Approche thérapeutique
Les douleurs neurogènes sont peu sensibles aux antalgiques usuels, même morphiniques. Certains antidépresseurs et anticonvulsivants sont efficaces. Ils agissent par effet stabilisant de membrane et (ou) de renforcement des systèmes de contrôle physiologiques. Les techniques d’électrostimulation renforcent l’inhibition segmentaire exercée par des collatérales à destinée médullaire des fibres de la sensibilité tactile et proprioceptive de gros diamètre A ab.
Douleur psychogène
L’origine psychogène d’une douleur est rarement évoquée précocement. Il s’agit soit du phénomène déjà cité de réactivation d’une douleur sous l’influence de facteurs psychologiques (douleur mémoire), soit d’une origine psychopathologique pure (hystérie de conversion, dépression, hypocondrie), soit de troubles somatiques mineurs majorés par des difficultés psychosociales. L’approche thérapeutique est souvent pluridimensionnelle et pour une grande part psychothérapique.

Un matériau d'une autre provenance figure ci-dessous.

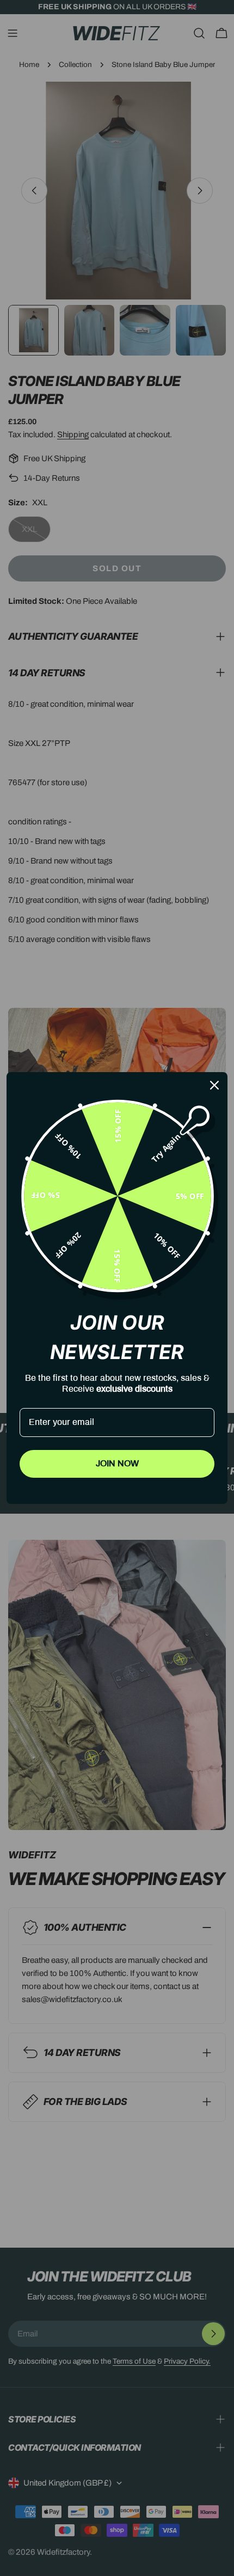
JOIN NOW (117, 1464)
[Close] (214, 1085)
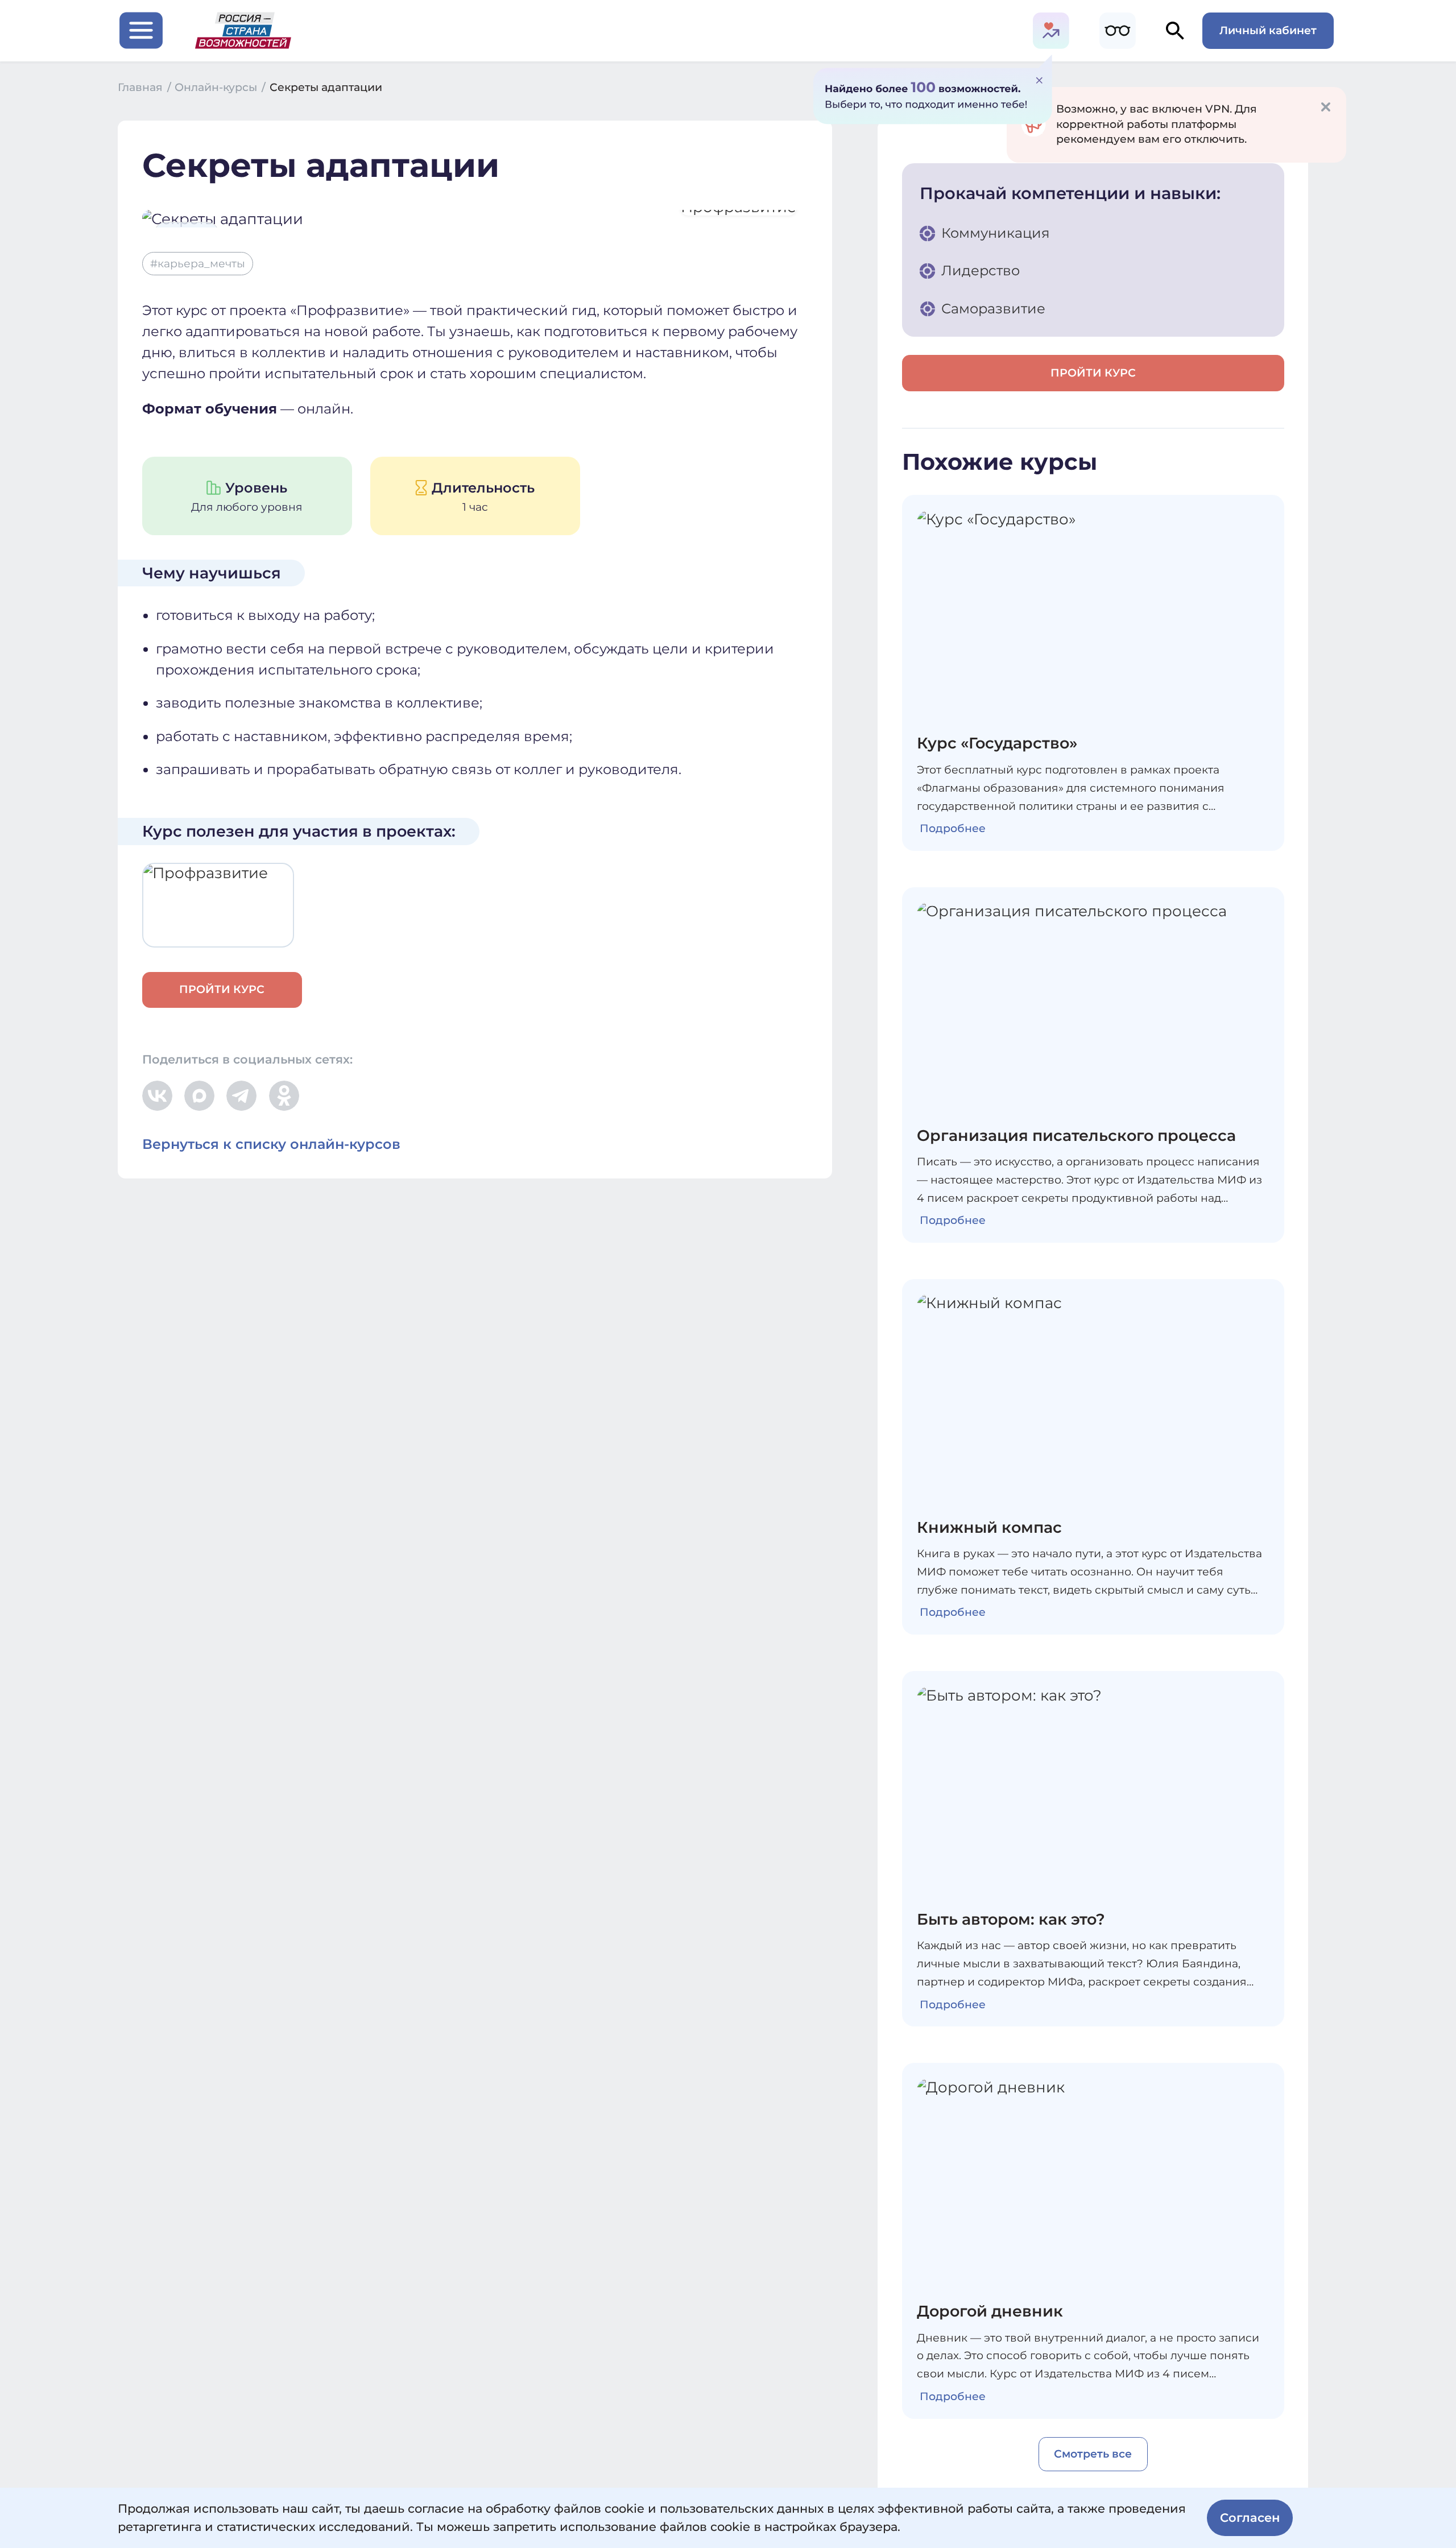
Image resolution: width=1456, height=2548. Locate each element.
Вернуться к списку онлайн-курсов (271, 1144)
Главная (144, 87)
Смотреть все (1093, 2453)
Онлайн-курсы (220, 87)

Caractéristiques de la douleur
Douleur aiguë et douleur chronique : • La douleur aiguë est d’évolution brève et souvent de forte intensité. Elle a un début et une fin bien précis. Elle s’accompagne de manifestations physiques, psychiques et comportementales du domaine du stress. C’est un signe d’alarme utile qui appelle un diagnostic et un traitement étiologique. • La douleur chronique est sans début précis et sans limite. C’est une douleur qui perdure au-delà de la guérison d’une lésion ou plus généralement qui évolue depuis 3 à 6 mois. D’intensité variable, elle s’accompagne de modifications émotionnelles du registre de l’anxio-dépression, et de modifications du comportement social, familial et professionnel. On l’évoque devant une plainte hors de proportion avec les données cliniques et paracliniques, chez des patients qui ont déjà beaucoup consulté et qui ne sont pas soulagés par les traitements déjà entrepris. Elle appelle une évaluation pluridimensionnelle et un programme thérapeutique multifactoriel.